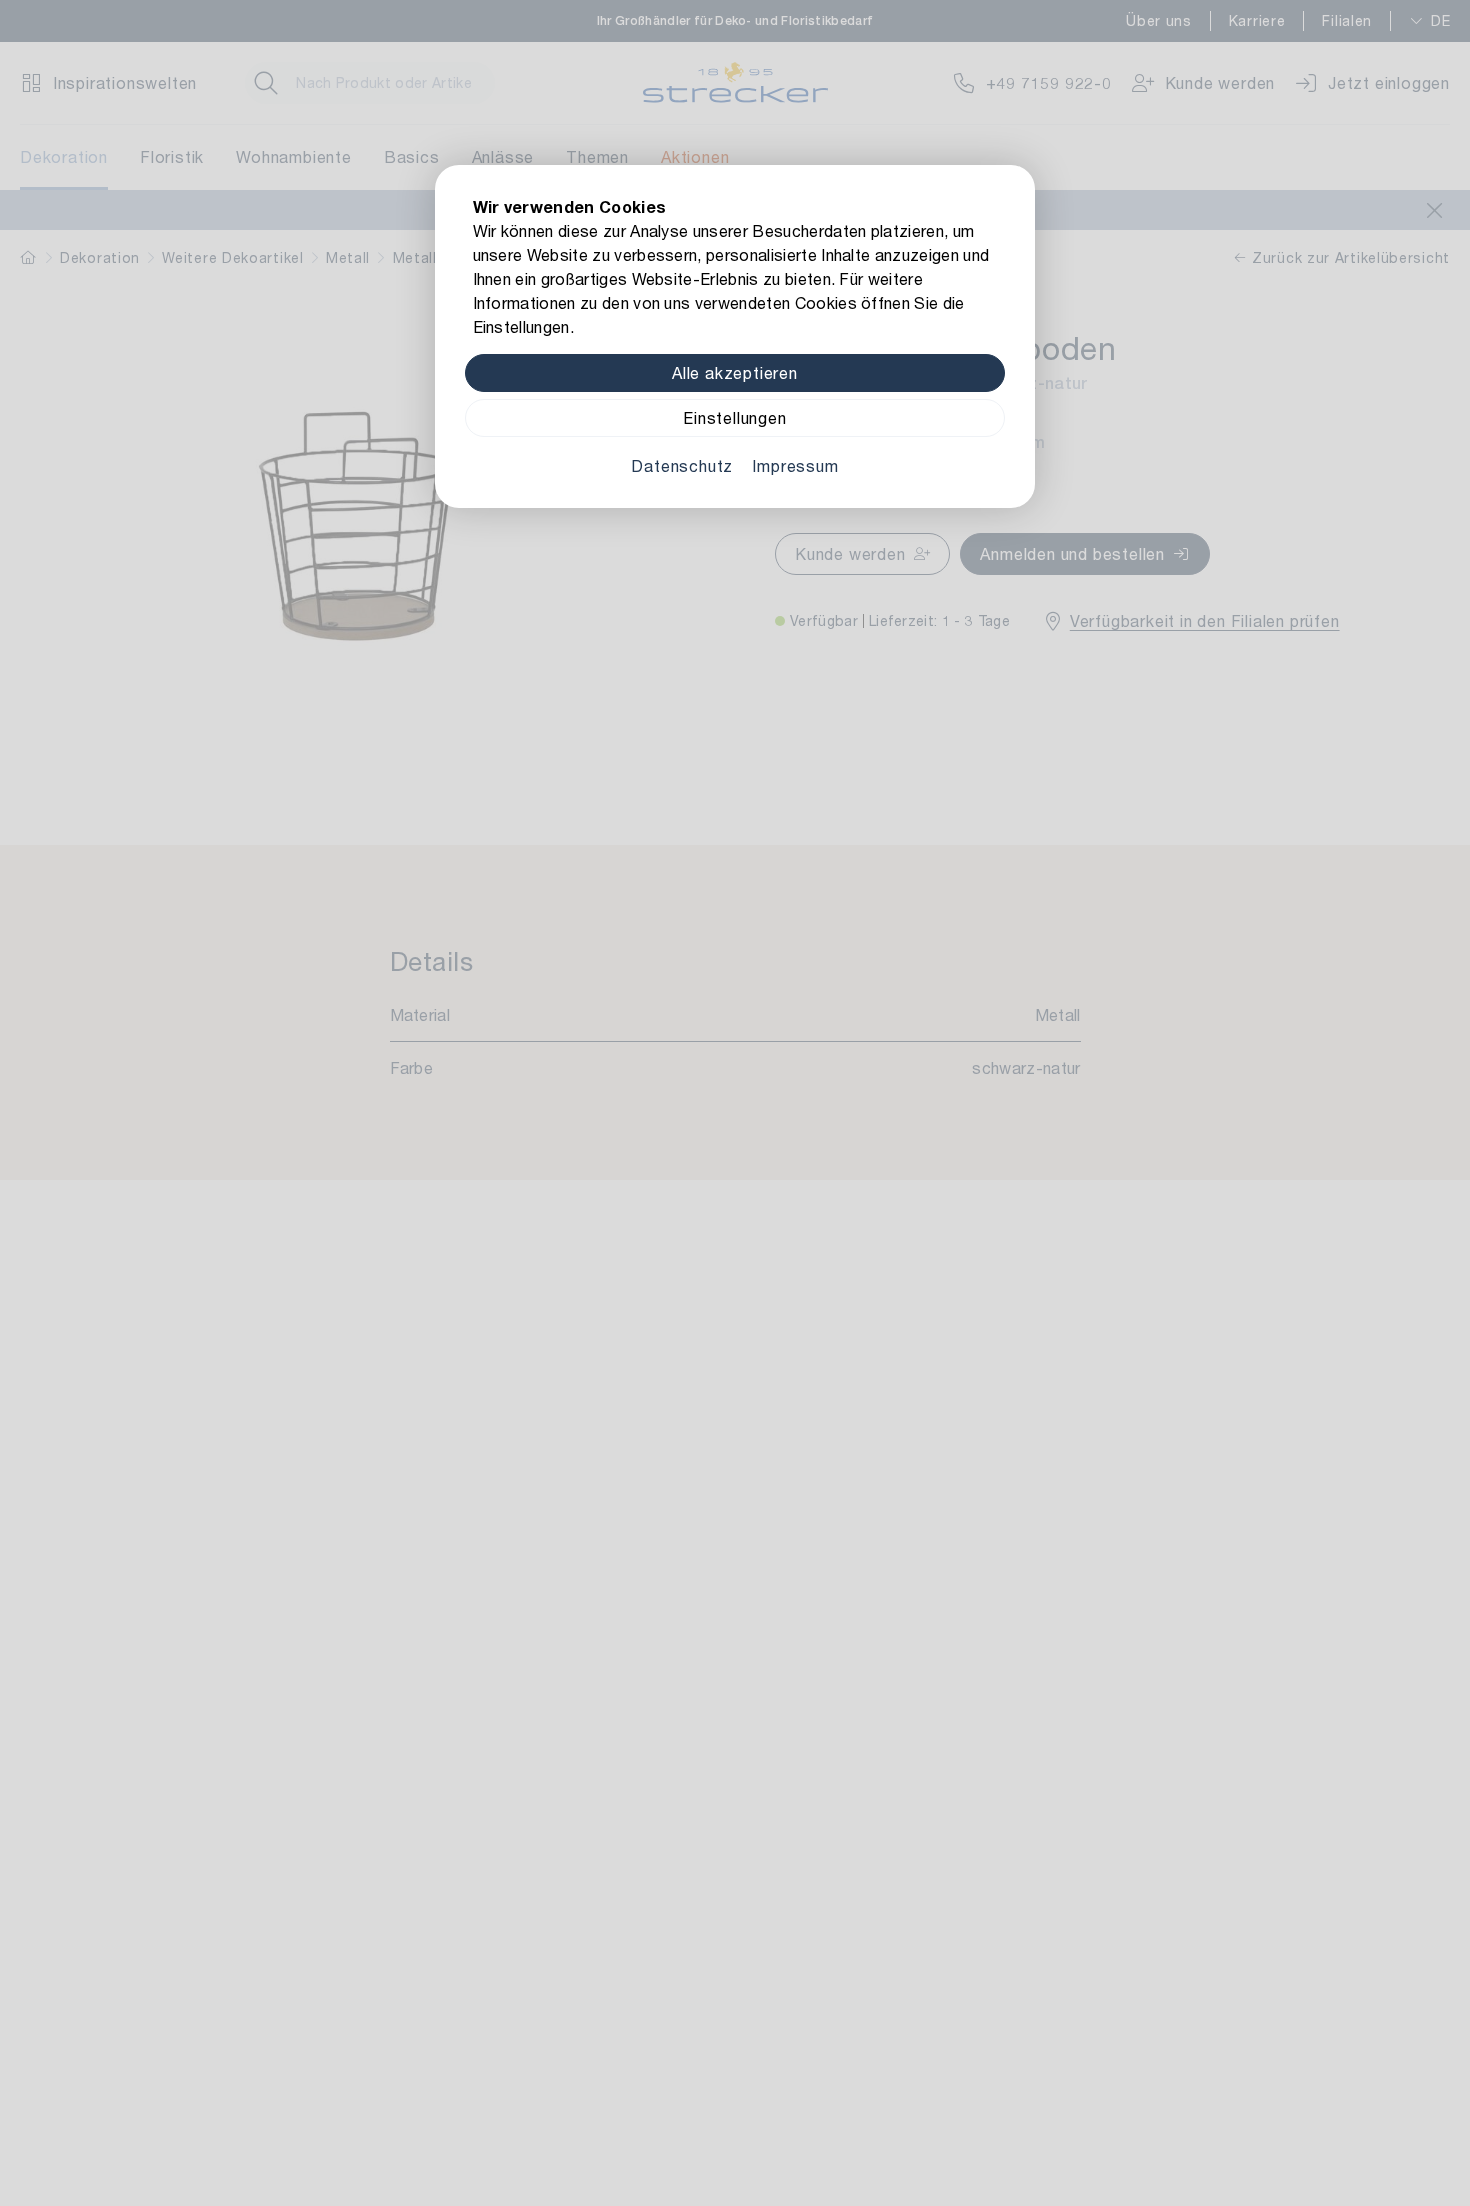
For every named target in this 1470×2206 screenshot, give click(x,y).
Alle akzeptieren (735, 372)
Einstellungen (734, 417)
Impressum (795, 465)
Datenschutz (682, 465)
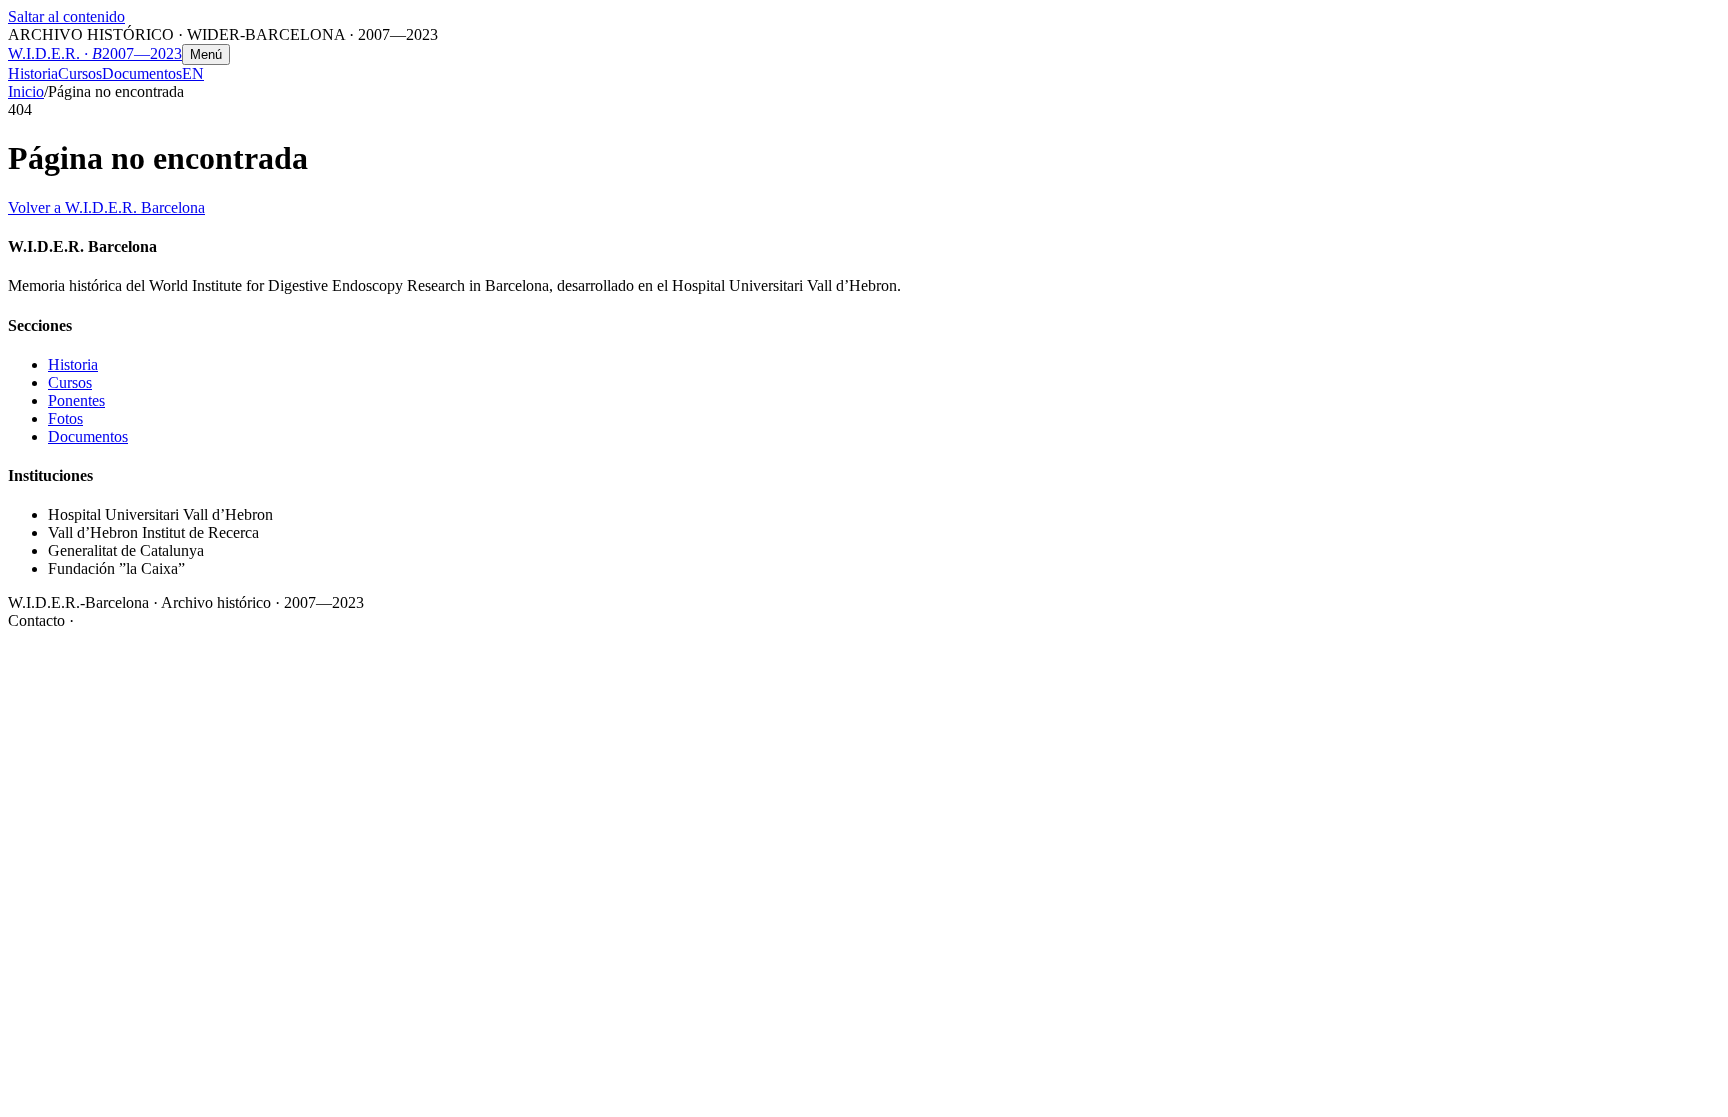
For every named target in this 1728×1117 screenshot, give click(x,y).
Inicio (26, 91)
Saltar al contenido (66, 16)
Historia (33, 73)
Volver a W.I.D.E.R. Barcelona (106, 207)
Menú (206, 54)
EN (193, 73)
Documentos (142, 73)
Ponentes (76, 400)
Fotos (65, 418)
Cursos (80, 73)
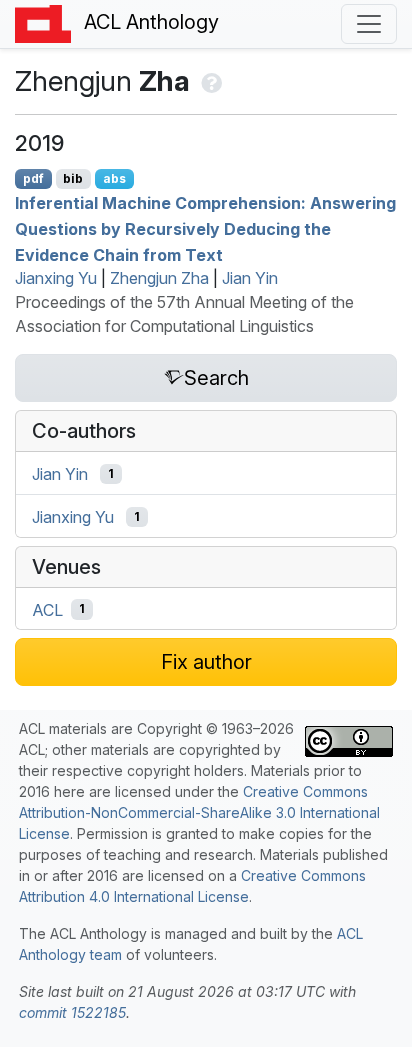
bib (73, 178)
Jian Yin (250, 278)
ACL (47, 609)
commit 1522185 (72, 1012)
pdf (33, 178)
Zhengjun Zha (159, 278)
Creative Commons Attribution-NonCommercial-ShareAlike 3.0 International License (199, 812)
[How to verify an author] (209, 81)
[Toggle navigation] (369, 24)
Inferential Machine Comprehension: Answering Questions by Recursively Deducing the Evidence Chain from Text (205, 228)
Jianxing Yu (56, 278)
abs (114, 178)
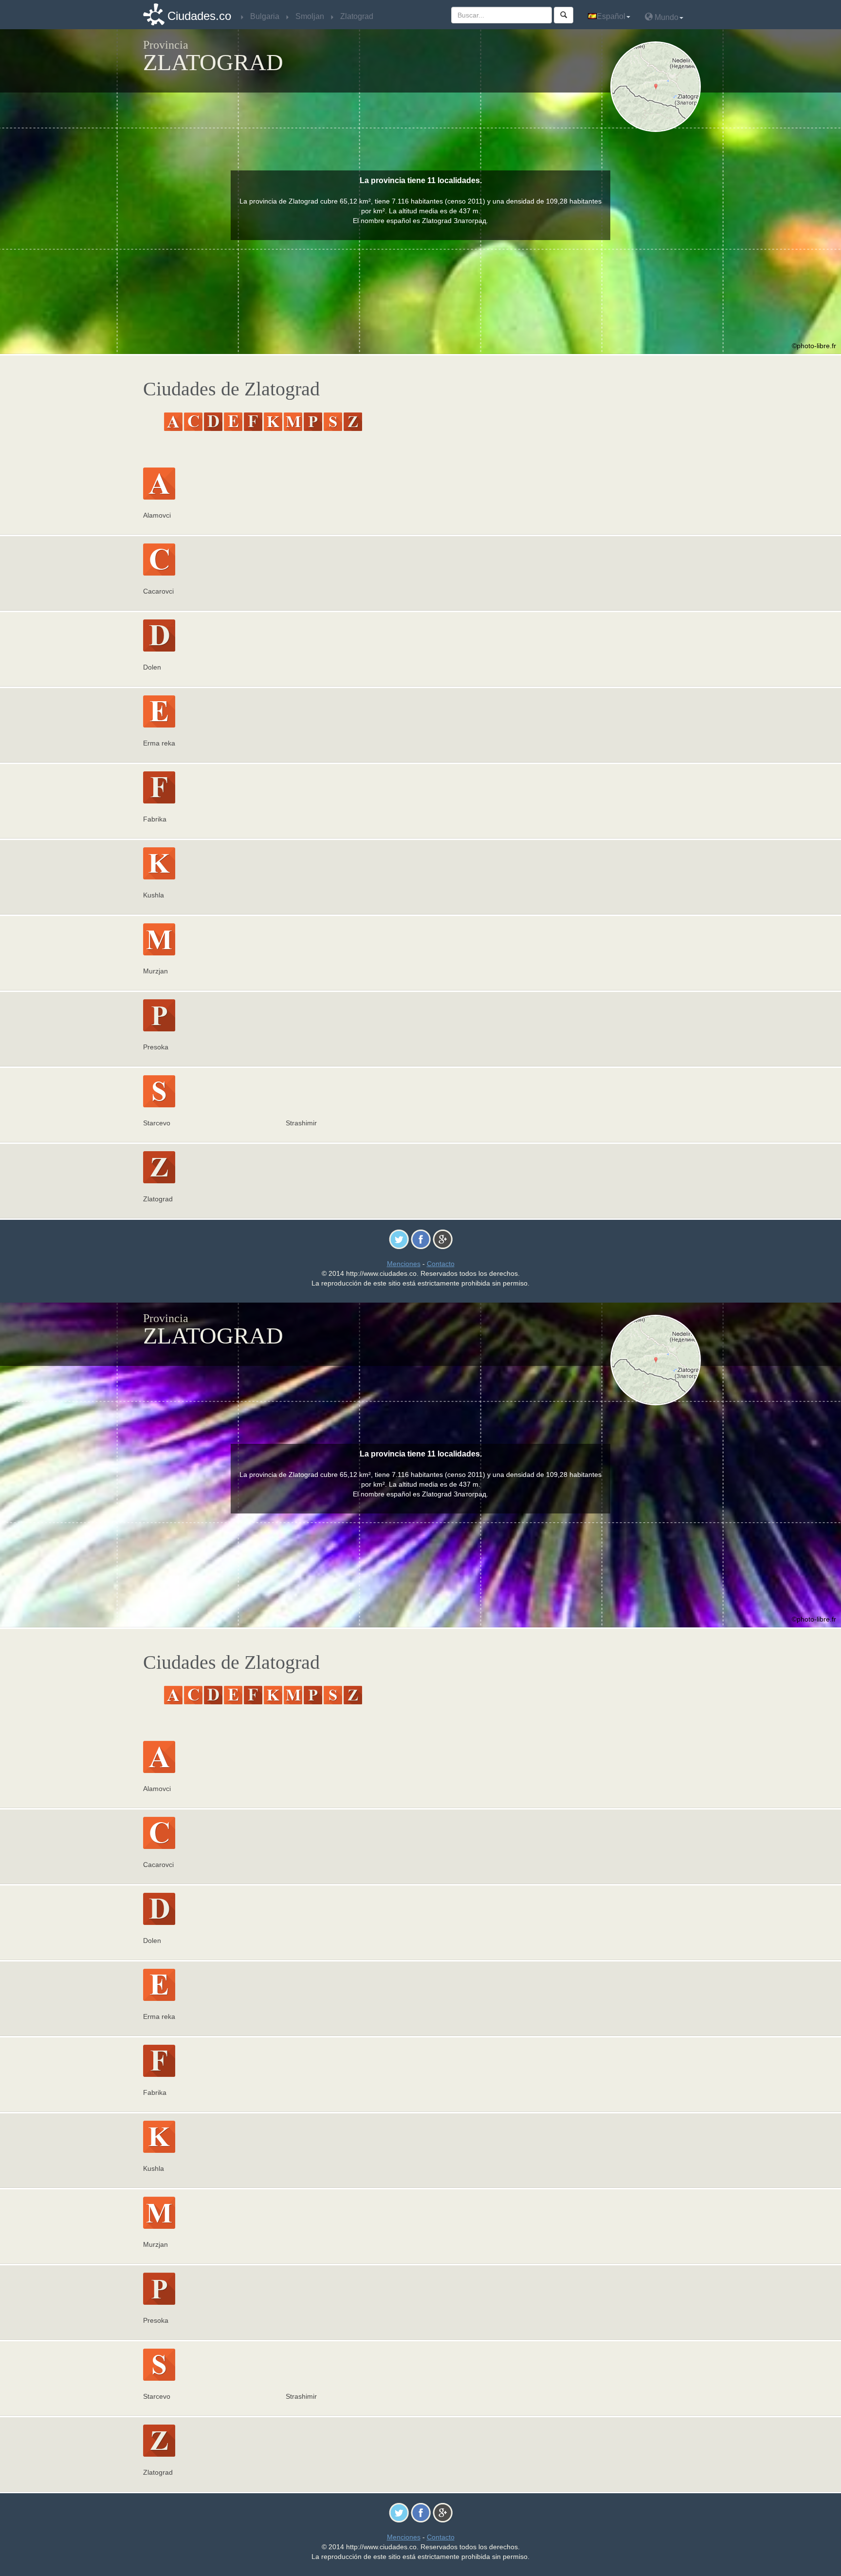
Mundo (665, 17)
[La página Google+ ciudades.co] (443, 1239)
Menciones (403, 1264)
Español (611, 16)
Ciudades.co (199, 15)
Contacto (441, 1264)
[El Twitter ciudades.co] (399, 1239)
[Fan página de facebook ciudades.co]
□ □ □ □
[Exercise requirements]:
All entries should be given again exactly, except that pictures are to be excluded.

[Expected output]:
For every named target in this 1470×2206 screenshot, give click(x,y).
Alle akzeptieren (735, 372)
Einstellungen (734, 417)
Impressum (795, 465)
Datenschutz (682, 465)
For every named target in this 1728×1117 screenshot, give click(x,y).
Inicio (26, 91)
Saltar al contenido (66, 16)
Historia (33, 73)
Volver a W.I.D.E.R. Barcelona (106, 207)
Menú (206, 54)
EN (193, 73)
Documentos (142, 73)
Ponentes (76, 400)
Fotos (65, 418)
Cursos (80, 73)
bib (73, 178)
Jian Yin (250, 278)
ACL (47, 609)
commit 1522185 (72, 1012)
pdf (33, 178)
Zhengjun Zha (159, 278)
Creative Commons Attribution-NonCommercial-ShareAlike 3.0 International License (199, 812)
[How to verify an author] (209, 81)
[Toggle navigation] (369, 24)
Inferential Machine Comprehension: Answering Questions by Recursively Deducing the Evidence Chain from Text (205, 228)
Jianxing Yu (56, 278)
abs (114, 178)
Mundo (665, 17)
[La página Google+ ciudades.co] (443, 1239)
Menciones (403, 1264)
Español (611, 16)
Ciudades.co (199, 15)
Contacto (441, 1264)
[El Twitter ciudades.co] (399, 1239)
[Fan página de facebook ciudades.co]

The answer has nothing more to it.